Not all women over 35 will experience pregnancy complications, and many women have healthy pregnancies and deliveries at this age and beyond. The risk factors and advice for managing a high-risk pregnancy will vary depending on the individual woman's medical history. So, women that are pregnant or planning to become pregnant to discuss their risks and concerns with their family doctor.

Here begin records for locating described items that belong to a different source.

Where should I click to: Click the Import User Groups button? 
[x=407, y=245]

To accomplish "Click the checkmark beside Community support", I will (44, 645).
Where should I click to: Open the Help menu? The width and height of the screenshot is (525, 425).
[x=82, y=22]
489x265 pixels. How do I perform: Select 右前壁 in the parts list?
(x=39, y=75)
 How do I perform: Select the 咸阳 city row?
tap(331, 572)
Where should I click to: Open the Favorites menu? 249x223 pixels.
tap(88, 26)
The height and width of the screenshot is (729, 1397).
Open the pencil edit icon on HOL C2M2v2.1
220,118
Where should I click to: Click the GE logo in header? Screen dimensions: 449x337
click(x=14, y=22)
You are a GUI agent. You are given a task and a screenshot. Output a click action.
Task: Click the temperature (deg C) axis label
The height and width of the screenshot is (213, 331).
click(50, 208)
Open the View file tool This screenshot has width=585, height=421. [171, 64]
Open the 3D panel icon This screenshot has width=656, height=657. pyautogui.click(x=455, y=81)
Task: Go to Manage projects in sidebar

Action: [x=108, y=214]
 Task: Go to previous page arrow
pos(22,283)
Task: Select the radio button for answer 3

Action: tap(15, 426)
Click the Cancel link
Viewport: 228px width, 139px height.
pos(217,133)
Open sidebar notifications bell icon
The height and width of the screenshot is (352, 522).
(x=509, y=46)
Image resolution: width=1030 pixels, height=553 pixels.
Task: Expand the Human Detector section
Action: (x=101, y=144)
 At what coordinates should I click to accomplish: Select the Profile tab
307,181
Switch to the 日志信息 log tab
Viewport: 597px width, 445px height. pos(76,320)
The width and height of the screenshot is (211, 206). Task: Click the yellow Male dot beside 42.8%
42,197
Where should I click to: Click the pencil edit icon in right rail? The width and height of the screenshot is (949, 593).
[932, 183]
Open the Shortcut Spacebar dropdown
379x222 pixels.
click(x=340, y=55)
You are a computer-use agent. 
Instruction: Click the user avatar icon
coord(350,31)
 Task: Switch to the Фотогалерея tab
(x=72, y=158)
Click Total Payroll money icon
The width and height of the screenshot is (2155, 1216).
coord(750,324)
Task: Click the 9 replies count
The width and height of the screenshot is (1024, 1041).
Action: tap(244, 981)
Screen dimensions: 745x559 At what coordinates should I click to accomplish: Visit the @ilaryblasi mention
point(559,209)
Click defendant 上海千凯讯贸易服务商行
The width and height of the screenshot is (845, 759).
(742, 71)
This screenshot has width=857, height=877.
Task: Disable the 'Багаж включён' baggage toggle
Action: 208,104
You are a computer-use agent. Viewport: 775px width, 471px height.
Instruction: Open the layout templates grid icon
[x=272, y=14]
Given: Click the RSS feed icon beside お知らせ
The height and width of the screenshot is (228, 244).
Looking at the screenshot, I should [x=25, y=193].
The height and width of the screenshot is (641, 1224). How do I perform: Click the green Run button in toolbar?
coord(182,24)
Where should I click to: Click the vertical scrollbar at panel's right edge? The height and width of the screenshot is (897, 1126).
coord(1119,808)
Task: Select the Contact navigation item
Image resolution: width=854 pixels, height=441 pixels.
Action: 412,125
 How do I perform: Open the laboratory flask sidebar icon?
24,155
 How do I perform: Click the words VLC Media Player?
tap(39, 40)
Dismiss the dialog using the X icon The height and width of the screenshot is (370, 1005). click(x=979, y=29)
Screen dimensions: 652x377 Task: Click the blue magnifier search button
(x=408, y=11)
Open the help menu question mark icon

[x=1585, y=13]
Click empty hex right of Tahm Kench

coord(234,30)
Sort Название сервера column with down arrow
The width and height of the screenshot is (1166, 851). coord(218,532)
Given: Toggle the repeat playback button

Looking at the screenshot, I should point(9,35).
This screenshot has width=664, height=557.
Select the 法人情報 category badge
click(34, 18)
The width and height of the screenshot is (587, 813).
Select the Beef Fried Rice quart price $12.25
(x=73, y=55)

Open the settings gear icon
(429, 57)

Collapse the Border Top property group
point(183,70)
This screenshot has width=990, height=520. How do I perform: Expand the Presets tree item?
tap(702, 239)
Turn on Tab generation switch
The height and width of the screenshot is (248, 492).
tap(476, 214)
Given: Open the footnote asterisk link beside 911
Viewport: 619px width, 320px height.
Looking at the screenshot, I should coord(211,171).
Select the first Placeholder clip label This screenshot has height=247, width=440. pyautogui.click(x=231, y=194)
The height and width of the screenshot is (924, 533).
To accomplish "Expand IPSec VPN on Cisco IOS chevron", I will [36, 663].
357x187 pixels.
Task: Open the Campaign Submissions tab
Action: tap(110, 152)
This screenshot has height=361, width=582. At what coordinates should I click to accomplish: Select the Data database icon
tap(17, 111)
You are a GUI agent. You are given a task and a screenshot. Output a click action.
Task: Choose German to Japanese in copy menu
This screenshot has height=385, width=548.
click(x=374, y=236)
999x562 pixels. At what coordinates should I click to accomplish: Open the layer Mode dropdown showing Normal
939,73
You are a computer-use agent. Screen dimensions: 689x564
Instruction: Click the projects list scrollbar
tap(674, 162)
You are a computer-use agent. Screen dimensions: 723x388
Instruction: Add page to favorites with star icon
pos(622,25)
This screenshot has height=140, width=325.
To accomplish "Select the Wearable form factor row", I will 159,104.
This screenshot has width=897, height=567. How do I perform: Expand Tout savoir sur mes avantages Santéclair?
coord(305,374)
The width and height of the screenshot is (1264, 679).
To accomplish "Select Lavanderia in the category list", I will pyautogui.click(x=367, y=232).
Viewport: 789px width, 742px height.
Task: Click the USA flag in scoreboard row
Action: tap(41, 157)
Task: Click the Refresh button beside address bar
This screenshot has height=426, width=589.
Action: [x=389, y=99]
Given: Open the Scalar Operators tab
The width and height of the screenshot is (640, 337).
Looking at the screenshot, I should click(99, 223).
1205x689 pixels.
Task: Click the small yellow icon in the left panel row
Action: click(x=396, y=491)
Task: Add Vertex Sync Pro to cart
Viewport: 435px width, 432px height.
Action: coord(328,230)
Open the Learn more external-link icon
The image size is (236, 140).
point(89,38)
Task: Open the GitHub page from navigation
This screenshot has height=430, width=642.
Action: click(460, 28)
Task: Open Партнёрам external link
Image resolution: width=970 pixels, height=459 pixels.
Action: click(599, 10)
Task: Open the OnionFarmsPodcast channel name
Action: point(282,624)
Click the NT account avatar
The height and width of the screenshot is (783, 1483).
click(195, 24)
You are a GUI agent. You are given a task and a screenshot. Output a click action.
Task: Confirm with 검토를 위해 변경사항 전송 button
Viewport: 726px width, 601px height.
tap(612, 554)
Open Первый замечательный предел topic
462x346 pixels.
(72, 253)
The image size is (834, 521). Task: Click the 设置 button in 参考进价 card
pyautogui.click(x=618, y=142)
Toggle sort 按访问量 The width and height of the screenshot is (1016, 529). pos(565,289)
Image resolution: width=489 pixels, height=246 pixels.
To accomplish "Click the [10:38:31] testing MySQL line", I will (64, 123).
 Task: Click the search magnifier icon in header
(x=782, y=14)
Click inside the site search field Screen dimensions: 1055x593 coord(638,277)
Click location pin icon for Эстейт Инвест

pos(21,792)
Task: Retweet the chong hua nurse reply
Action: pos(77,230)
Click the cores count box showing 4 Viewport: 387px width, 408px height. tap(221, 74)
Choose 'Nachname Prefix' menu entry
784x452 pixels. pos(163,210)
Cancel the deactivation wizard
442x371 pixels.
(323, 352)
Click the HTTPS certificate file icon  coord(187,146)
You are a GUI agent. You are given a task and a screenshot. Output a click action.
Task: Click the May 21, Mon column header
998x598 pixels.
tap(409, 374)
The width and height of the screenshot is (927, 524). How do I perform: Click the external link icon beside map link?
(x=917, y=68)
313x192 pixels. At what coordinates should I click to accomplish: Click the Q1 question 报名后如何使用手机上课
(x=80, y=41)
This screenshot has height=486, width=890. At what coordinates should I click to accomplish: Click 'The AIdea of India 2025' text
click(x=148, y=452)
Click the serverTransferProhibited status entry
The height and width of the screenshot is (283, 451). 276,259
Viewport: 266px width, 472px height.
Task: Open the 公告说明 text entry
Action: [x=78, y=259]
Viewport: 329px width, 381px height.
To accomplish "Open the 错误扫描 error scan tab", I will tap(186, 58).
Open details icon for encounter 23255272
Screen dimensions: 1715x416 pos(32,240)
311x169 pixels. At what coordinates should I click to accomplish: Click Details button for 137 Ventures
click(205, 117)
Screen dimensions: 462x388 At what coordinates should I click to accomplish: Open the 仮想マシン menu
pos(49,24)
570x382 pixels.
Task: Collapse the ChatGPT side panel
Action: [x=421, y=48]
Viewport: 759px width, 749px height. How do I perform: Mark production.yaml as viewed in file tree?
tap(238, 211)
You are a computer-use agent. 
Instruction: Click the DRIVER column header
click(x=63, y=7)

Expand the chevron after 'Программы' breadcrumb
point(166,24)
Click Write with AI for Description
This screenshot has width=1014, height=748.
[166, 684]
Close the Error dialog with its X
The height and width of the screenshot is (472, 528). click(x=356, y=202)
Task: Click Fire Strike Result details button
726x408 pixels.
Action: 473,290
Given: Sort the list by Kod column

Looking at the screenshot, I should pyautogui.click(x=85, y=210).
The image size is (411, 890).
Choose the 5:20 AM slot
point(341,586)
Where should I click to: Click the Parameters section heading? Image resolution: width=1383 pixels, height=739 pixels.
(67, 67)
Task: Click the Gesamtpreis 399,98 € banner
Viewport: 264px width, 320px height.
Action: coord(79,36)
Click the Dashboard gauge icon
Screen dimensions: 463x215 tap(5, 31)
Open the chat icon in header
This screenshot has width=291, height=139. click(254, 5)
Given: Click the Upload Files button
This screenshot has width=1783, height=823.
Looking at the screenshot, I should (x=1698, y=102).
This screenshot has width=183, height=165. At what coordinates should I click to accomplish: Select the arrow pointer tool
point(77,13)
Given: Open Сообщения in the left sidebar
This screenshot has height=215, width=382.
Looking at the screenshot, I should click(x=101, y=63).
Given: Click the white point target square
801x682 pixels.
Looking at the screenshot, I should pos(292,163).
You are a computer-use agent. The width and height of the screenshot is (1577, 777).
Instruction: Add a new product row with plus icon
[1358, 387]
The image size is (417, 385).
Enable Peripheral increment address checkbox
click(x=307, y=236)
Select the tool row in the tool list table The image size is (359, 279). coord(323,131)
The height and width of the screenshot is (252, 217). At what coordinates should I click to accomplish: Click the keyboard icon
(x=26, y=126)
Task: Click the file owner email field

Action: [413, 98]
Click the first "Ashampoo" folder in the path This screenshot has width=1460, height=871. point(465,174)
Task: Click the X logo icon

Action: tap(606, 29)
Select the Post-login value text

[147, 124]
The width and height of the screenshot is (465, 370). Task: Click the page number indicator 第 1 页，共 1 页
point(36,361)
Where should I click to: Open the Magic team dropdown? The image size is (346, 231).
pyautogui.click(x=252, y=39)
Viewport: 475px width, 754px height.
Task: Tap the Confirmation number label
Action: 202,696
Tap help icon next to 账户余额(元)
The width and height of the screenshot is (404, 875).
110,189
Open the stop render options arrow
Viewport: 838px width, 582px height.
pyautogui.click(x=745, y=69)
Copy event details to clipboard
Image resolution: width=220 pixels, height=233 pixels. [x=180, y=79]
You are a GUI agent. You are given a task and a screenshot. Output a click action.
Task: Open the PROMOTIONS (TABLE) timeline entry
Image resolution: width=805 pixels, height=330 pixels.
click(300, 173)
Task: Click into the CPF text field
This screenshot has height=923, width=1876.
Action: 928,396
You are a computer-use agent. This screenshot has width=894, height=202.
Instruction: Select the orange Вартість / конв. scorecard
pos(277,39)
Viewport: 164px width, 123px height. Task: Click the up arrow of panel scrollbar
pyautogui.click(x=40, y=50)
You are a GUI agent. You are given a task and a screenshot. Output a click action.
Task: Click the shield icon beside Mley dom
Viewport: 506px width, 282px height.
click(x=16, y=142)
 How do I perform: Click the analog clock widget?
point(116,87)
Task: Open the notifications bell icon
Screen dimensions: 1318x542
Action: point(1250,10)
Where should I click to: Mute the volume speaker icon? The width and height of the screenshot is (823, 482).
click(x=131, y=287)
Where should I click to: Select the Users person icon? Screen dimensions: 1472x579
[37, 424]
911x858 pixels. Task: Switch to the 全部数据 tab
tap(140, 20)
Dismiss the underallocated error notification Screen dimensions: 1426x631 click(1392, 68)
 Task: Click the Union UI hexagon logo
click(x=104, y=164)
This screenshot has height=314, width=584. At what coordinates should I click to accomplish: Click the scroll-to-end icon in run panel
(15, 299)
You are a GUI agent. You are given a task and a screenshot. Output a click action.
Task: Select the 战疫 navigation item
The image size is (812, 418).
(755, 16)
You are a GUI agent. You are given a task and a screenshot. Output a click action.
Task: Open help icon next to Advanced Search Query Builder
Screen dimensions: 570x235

Read: How to surprise husband with pregnancy

High-risk pregnancy complications

Some common high-risk pregnancy complications include,

1. Gestational diabetes:

This is a type of diabetes (2) that develops during pregnancy and can lead to high blood sugar levels in the mother and the baby. Women who are overweight, have a family history of diabetes, or have had gestational diabetes in a previous pregnancy are at higher risk.

2. Preeclampsia:

This is a serious condition that can develop during pregnancy and is identified by high blood pressure and damage to organs such as the liver and kidneys. Women who are over 35, have a history of high blood pressure, or are carrying multiples are at higher risk.

3. Preterm labor:

This is when labor starts before 37 weeks of pregnancy and can lead to complications for the baby such as respiratory distress syndrome, jaundice, and infection. Women who have had a previous preterm birth, have a history of cervical incompetence, or are carrying multiples are at higher risk.

4. Placenta previa:

This is a condition where the placenta covers all or part of the cervix, which can lead to bleeding and other complications during pregnancy and delivery. Women who have had a previous cesarean delivery or have had placenta previa in a previous pregnancy are at higher risk.

5. Intrauterine growth restriction (IUGR):

When a baby doesn't develop as quickly as it should, it can cause a variety of issues, including low birth weight, early delivery, and developmental disabilities. Women who suffer from illnesses like arthritis, high blood pressure, or preeclampsia are particularly susceptible.

Final Note

Without question, many high-risk pregnancies can result in healthy outcomes for the mother and the unborn child with the proper monitoring and management, and not all high-risk pregnancies will have problems. High-risk female patients should coordinate their care with their gynecologist to lower their risk of problems.